試合をやるに当たり、やっておかなければならないことが二つある。一つはスポーツ保険に入ること。もう一つは試合用のジャージを買うことである。ちょうど忙しい時期だったので、保険の手続きはしたが、ジャージの選定は皆に任せていた。ピンクとかド派手なものを選ぶのではないかという危惧もあったが、そこは彼らのセンスを信用することにした。
しばらくしてキャプテンがやってきた。ジャージが決まったらしい。カタログを開いて彼が指さした先の写真を見て、私は絶句した。
「ううむ、これは……」
ラグビー強豪校として知られる某大学のジャージにそっくりなのである。この競技に興味のある人間で知らない人はいないだろうと思われるくらい有名で、「○○ジャージ」と言えば、この大学チームの代名詞になっているほどだ。
「注文は、まだ……」
「いや、もう注文しました。あとでマネージャーがお金を集めます」
釈然としないが、部員の相違なら従うしかない。
対戦相手は、この近辺の事情に詳しい旧友に相談した。

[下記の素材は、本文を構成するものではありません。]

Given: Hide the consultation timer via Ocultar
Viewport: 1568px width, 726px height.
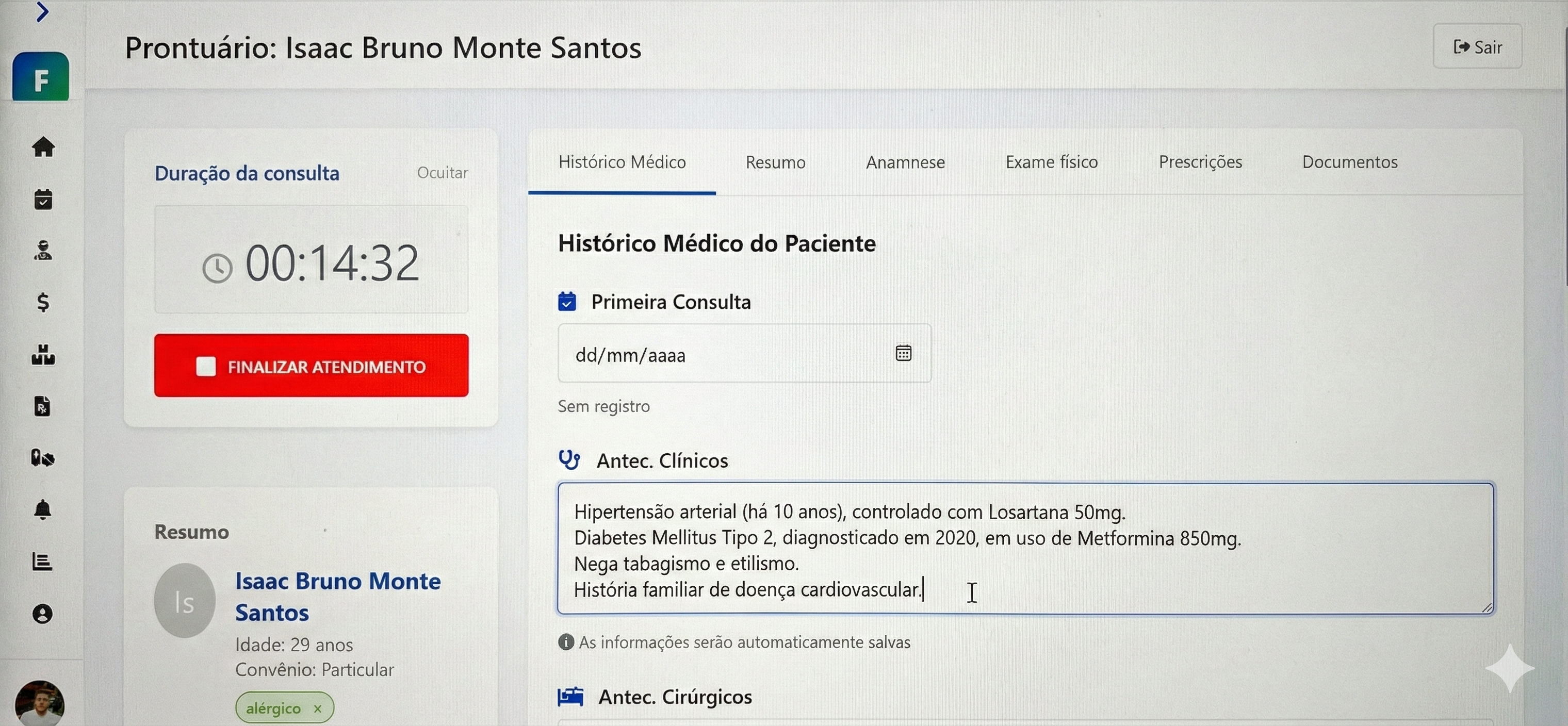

すると、格好のチームがあるという。高校OBの集まりで、練習より飲み会優先の弱小クラブなのだそうだ。
「いい勝負になると思うよ。もしかしたら勝てるかもね」旧友はそう言ってくれた。
試合は我々の働く新工場のグラウンドで行った。我々の真新しいジャージの色を見て、相手チームはぎょっとした様子だったが、試合が始まると、逆にジャージとプレイのギャップに驚いたようだ。私もフルバックとして参加したのだが、ともかく凄まじいゲームだった。自分のポジションを忘れてボールの方ばかり行きたがる奴。逆に全然関係ない方向へ必死で走る奴。味方にタックルする奴。滑ったり転んだり、踏んだり蹴ったり……試合の間中ワーワーと叫ぶばかりで、自分たちが何をしているのかもわからず、無我夢中で試合を終えた。ラグビーの試合というより、ボールに群がる百姓一揆。
結果は、もちろん我々はノートライのボロ負けであった。
試合後の挨拶で、相手チームのキャプテンが「かっこいいジャージですね」と褒めてくれた。もちろん皮肉なのだが。